PA: You’ve collaborated with fashion and beauty brands as well as working independently. What feels different, or maybe more challenging, when you’re creating something for a client versus something self-initiated?

A: I think it’s so much harder designing for ourselves because we will go on and on adjusting, tweaking, changing, giving each other notes, starting all over again then second guessing it and bringing it to life, then hating it and starting again. With clients we have specific deadlines and clear expectations and we deliver promptly, but I try to give a deadline to us in the form of either a design fair or ideal launch date and push for that, otherwise we’ll go on forever. 

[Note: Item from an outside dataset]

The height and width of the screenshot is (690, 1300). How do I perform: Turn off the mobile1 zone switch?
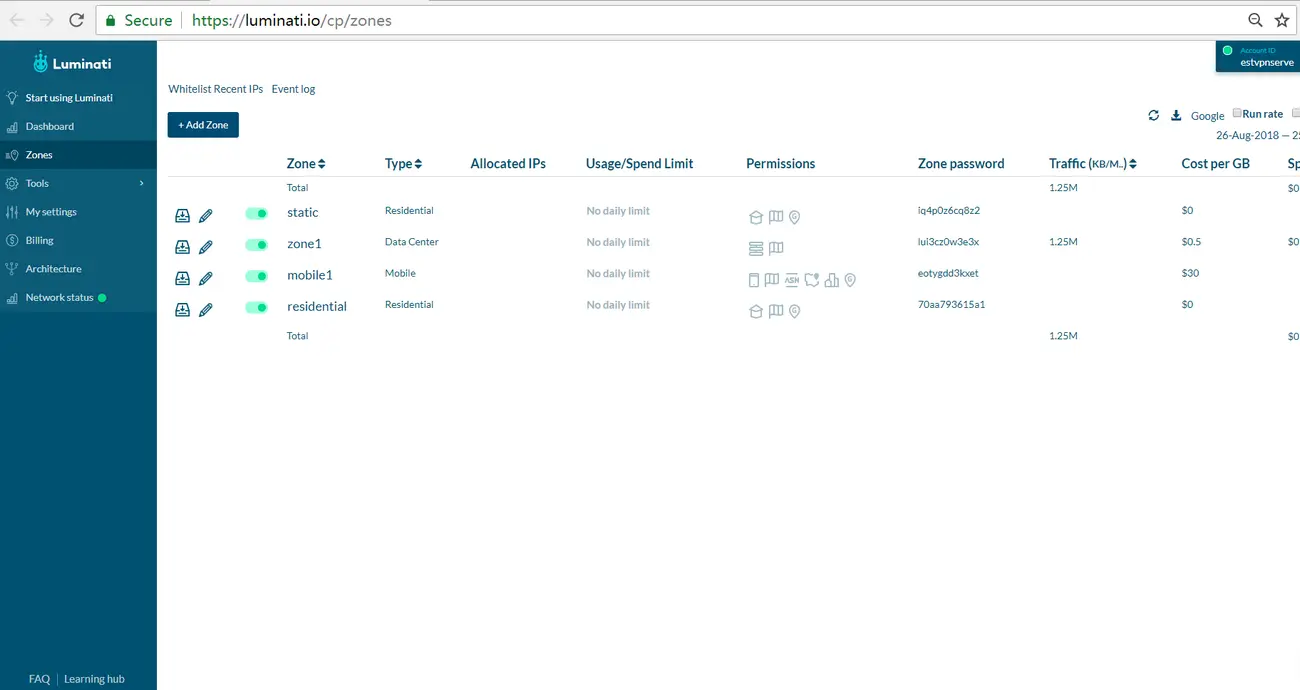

PA: If you could dream up a collaboration with anyone or anything, what’s on the fantasy list? A brand, an artist, a material, a space?

A: We would love to start designing public installations in the near future. Having the opportunity to democratize food performances to people outside the art & design. The interactive experiences we create are usually for a very specific audience. We get more and more excited every time people from different industries express the way they feel about food art.   

PA: Can you give us your current top 5 food spots, 3 go-tos for drinks, and 2 favorite places for coffee? (Anywhere in the world). 

A: This is a hard one but I’ll say what first comes to mind!

Food: Yess (LA), Voodoo Vin (LA), St John (London), Trattoria Da Ettore (Napoli), Asturianos (Madrid) Mi Compa Chava (Mexico City)

Drink: Bar Nino (Mexico City), Eel Bar (NYC), Bird (Copenhagen)

Coffee:  El Minutito (Mexico City), Maru (LA)


PA: What’s one sensory moment (a taste, a smell, a texture) that you’ve recently rediscovered?

A: The soft and spongy texture of a perfectly cooked heart of a lamb at Bobe restaurant in Copenhagen. I personally love food textures that are designed to absorb juices and last longer in your mouth.